Tombiński był uważany za faworyta krótkiej listy pięciu kandydatów na stanowisko szefa delegacji UE w Kijowie. To doświadczony dyplomata. Był ambasadorem we Francji, Słowenii, Bośni i Hercegowinie oraz przy UE.
- Dobrą wiadomością jest docenienie przede wszystkim jakości kandydatów. To jest docenienie roli, jaką pan ambasador Tombiński odegrał w trakcie prezydencji Polski w UE, ale jest także docenieniem roli Polski w programie Partnerstwa Wschodniego i roli Polski w kształtowaniu polityki UE wobec Ukrainy - powiedział szef MSZ Radosław Sikorski.
Minister w imieniu premiera Donalda Tuska podziękował Tombińskiemu za wszystko, co ten zrobił w trakcie polskiej prezydencji.
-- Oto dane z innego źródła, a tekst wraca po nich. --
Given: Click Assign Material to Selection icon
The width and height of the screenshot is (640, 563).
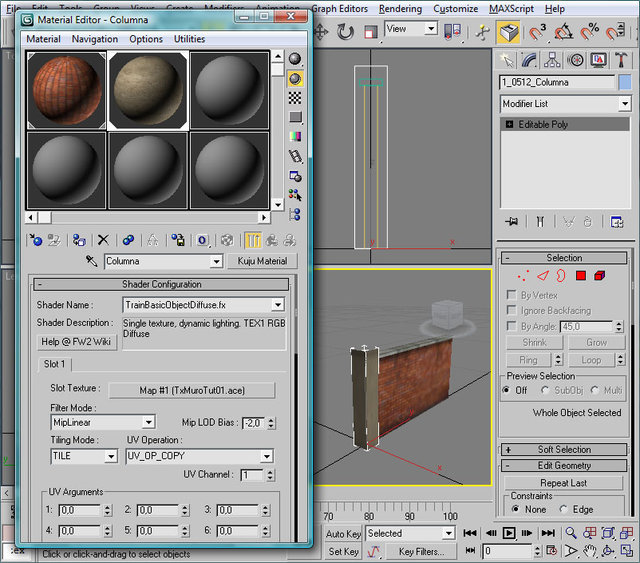Looking at the screenshot, I should (x=78, y=240).
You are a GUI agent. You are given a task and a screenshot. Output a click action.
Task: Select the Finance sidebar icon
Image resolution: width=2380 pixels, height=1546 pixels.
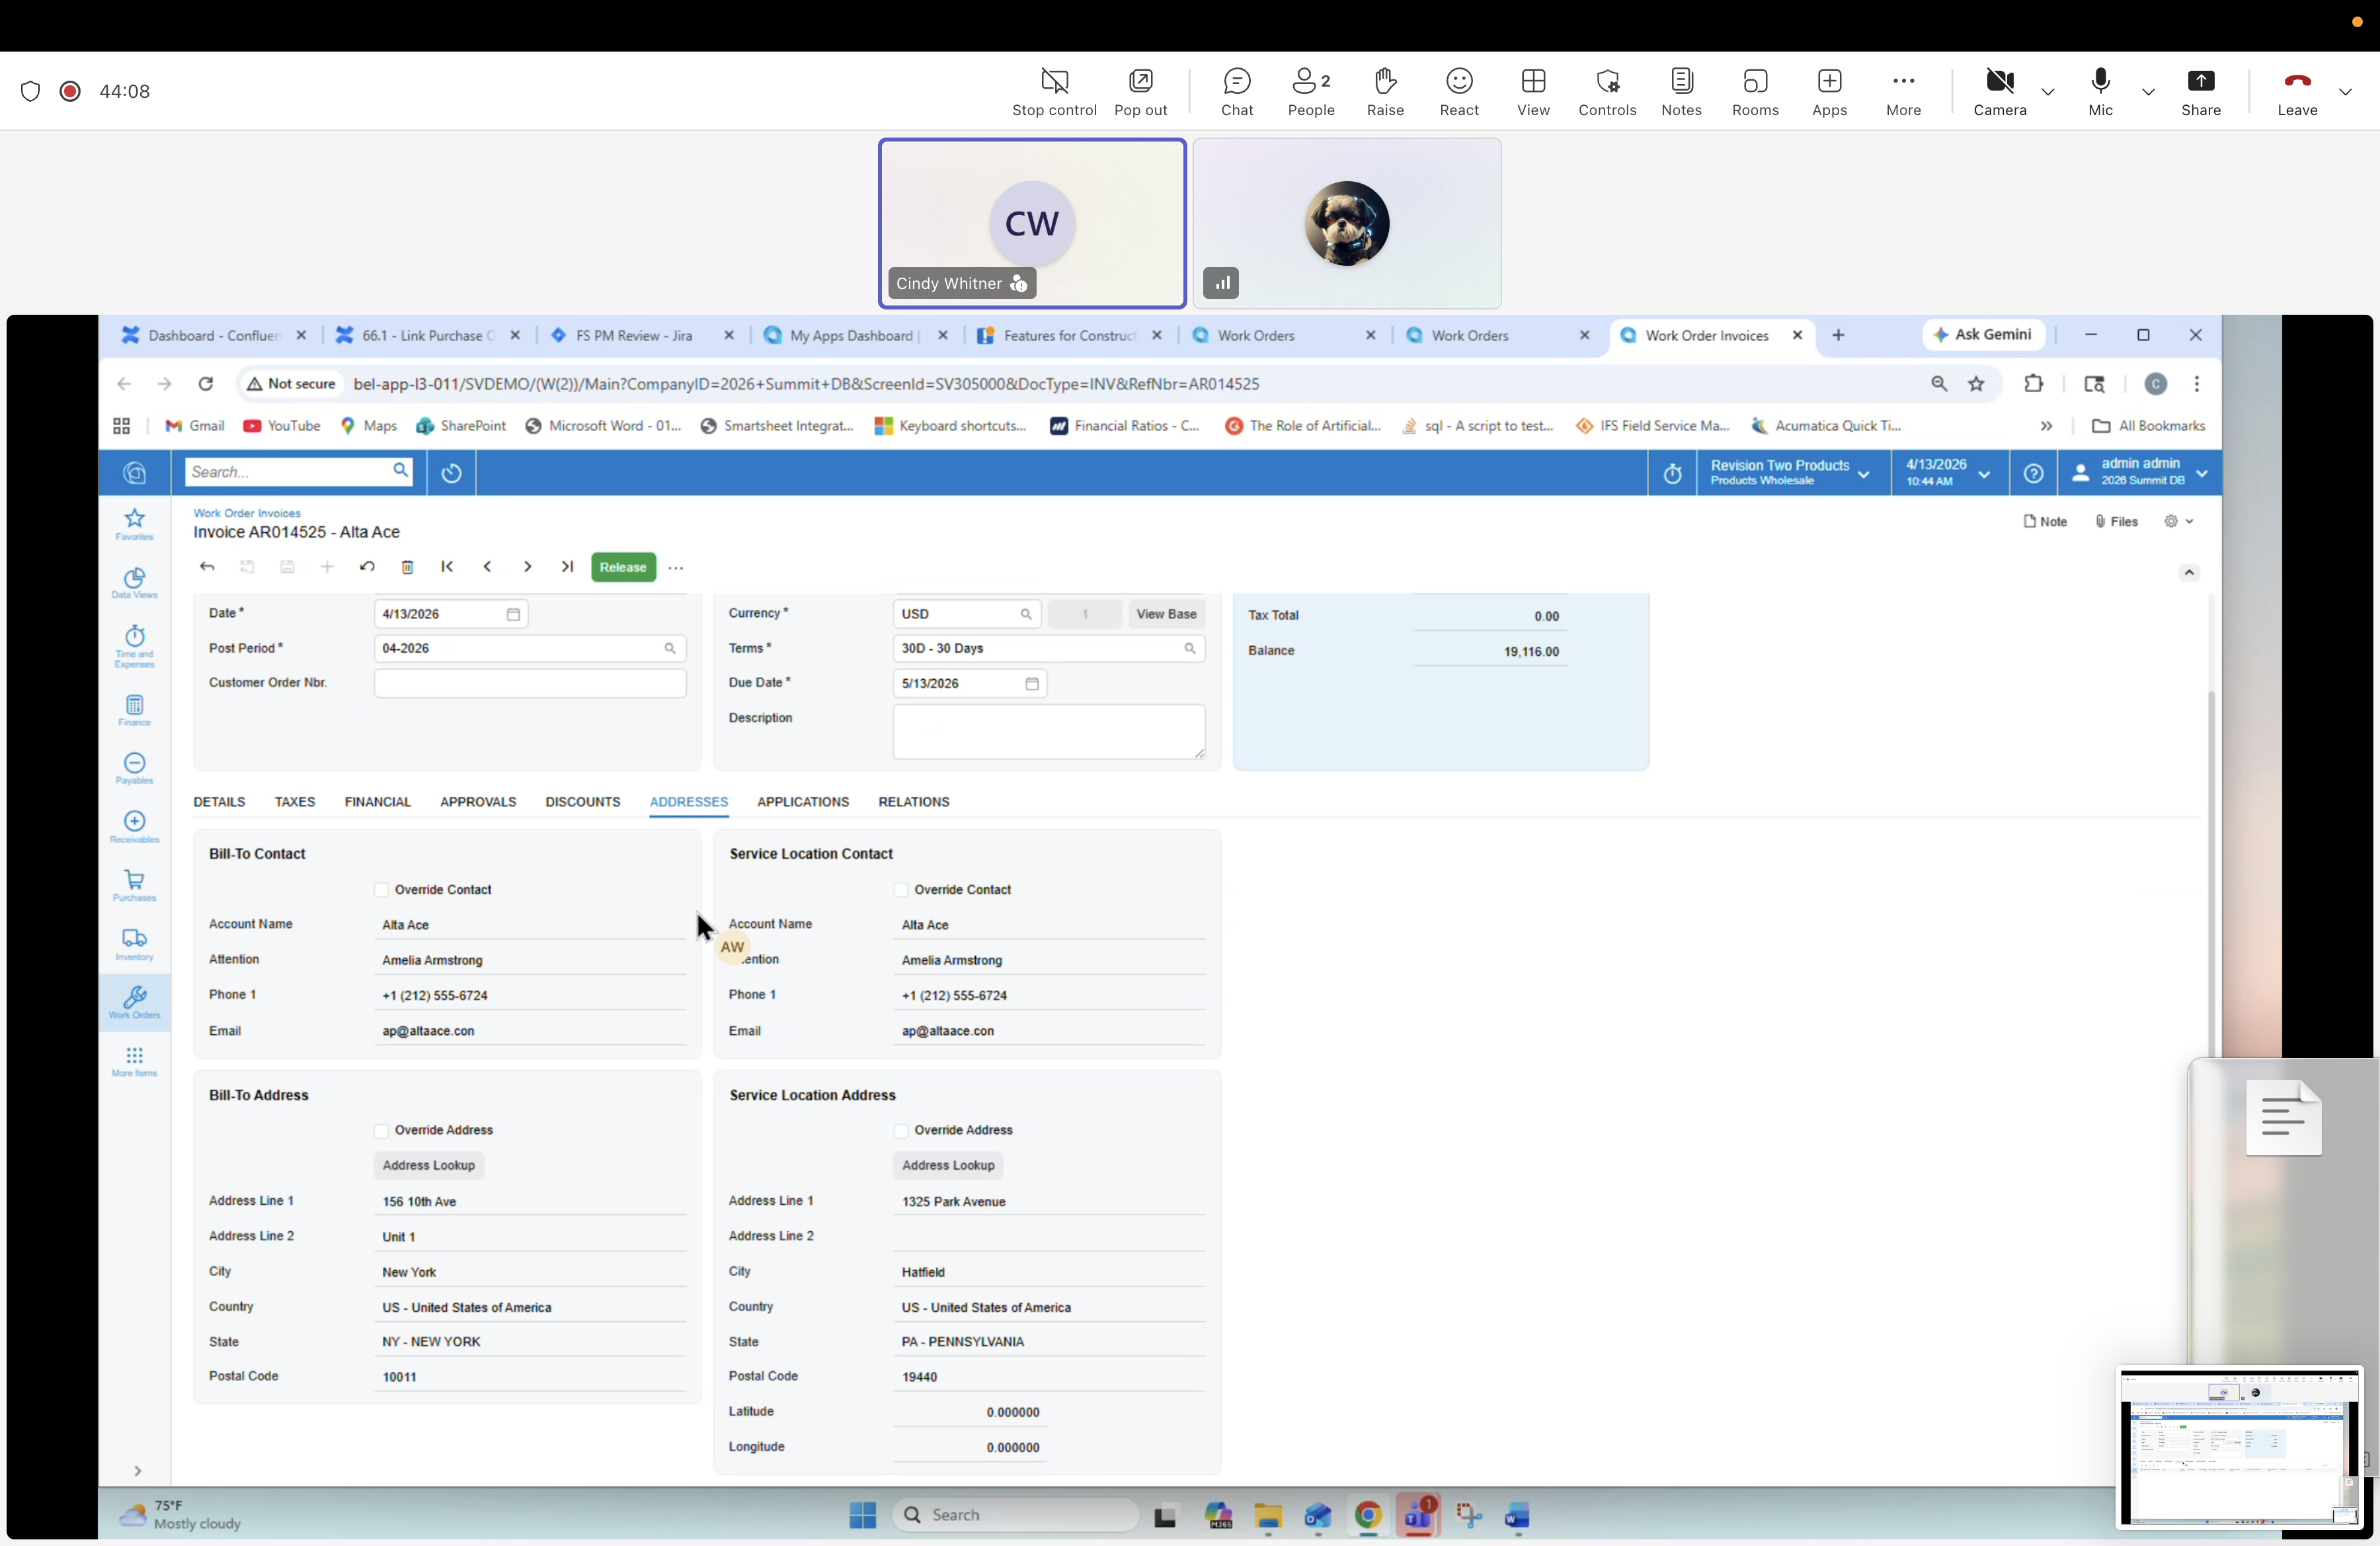[x=134, y=710]
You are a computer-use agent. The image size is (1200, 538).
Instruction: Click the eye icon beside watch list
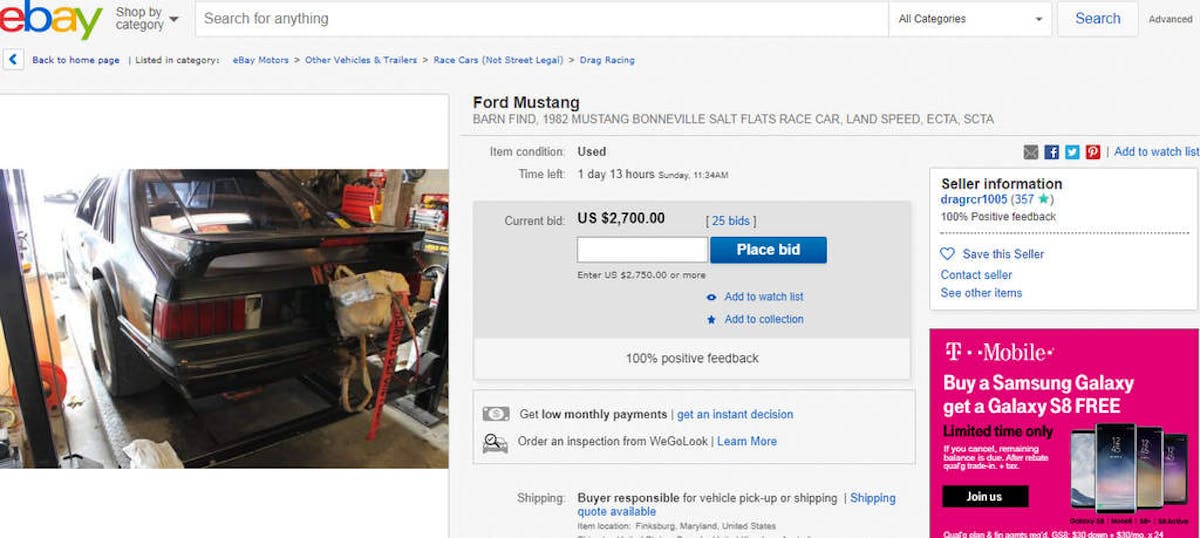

Jak mówił, korzyść UE to strata dla MSZ. - Ale dobrze reprezentując całą UE, będzie pan też realizował ważny polski interes narodowy, jakim jest zbliżenie Ukrainy z UE, co w świetle wydarzeń z ostatnich tygodni będzie kolejnym wielkim wyzwaniem dla pana ambasadora - mówił Sikorski, zwracając się do stojącego obok Tombińskiego.
Tombiński, który uda się na placówkę we wrześniu, zastąpi w Kijowie Portugalczyka Jose Manuela Pinto Teixeirę, który obejmie teraz placówkę na Wyspach Zielonego Przylądka.